▶ Task requirements
Exactly as they appear, retype the lines from the one containing "Where should I click to: Click" through the final line of the data below. Leave pictures out.

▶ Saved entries
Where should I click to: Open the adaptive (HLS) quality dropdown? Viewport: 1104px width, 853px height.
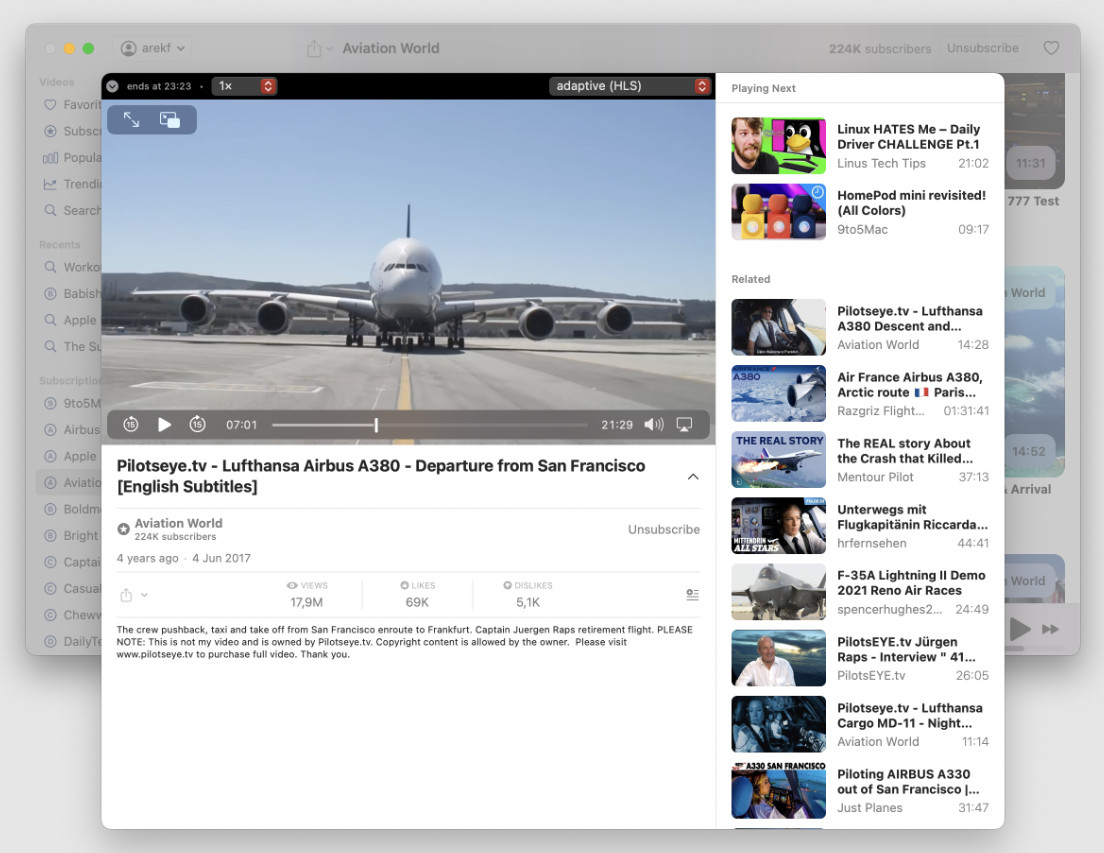click(629, 86)
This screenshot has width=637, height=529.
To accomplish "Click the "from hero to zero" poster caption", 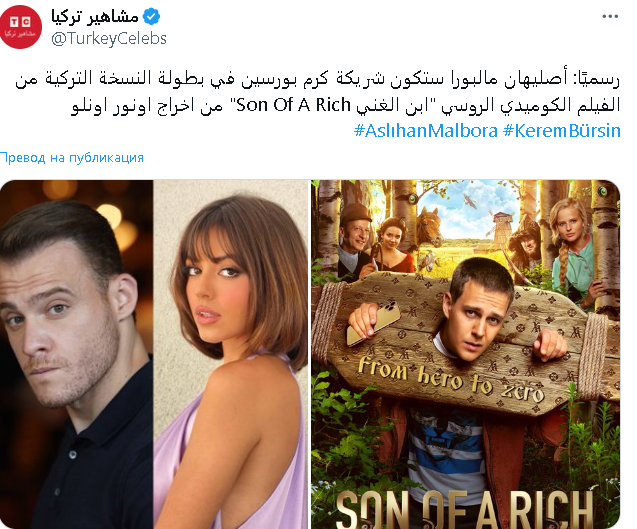I will pyautogui.click(x=451, y=379).
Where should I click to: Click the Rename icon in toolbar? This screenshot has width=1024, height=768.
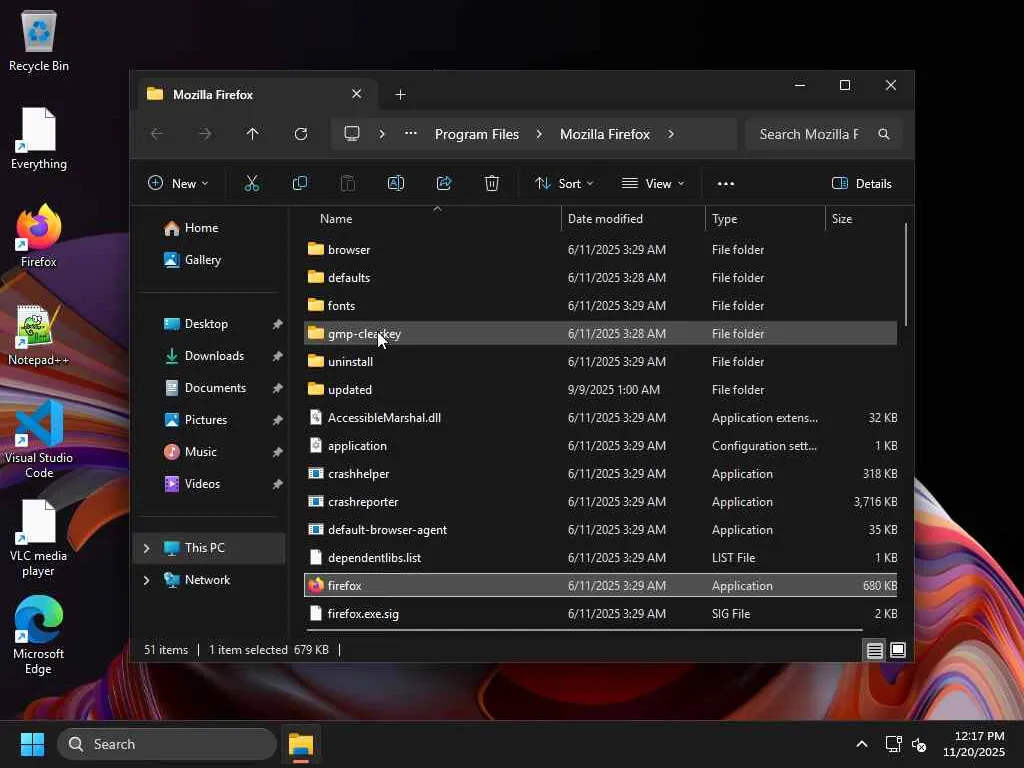tap(395, 183)
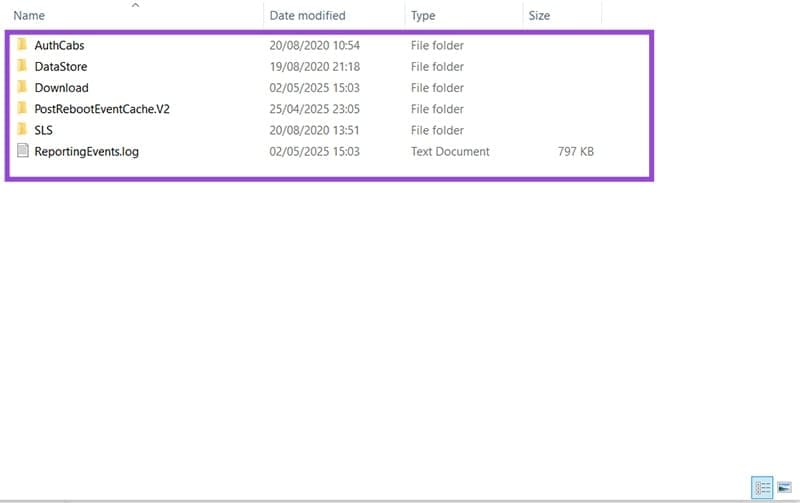Click the sort arrow above Name column
This screenshot has width=800, height=503.
point(135,5)
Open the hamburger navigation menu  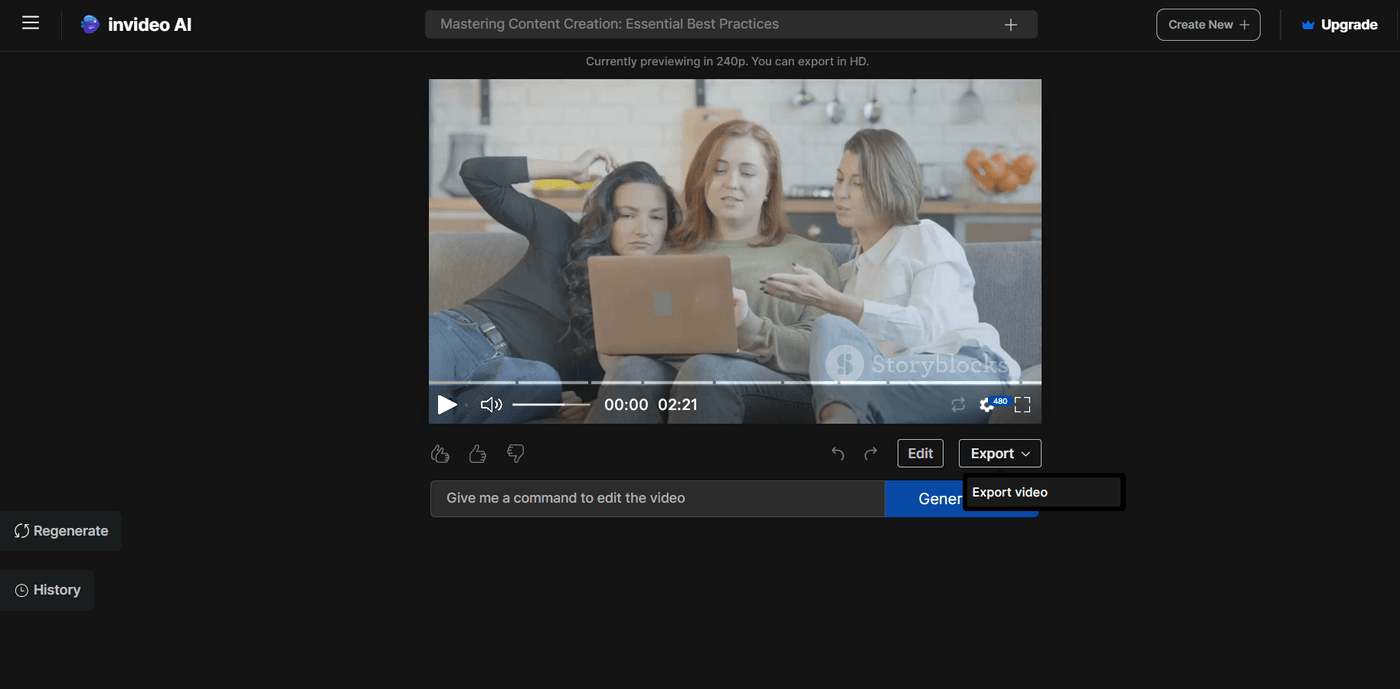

▶ Response
Where should I click to: Click the Rename icon in toolbar? This screenshot has width=1024, height=768.
tap(395, 183)
Click the sort arrow above Name column
This screenshot has width=800, height=503.
point(135,5)
Open the hamburger navigation menu  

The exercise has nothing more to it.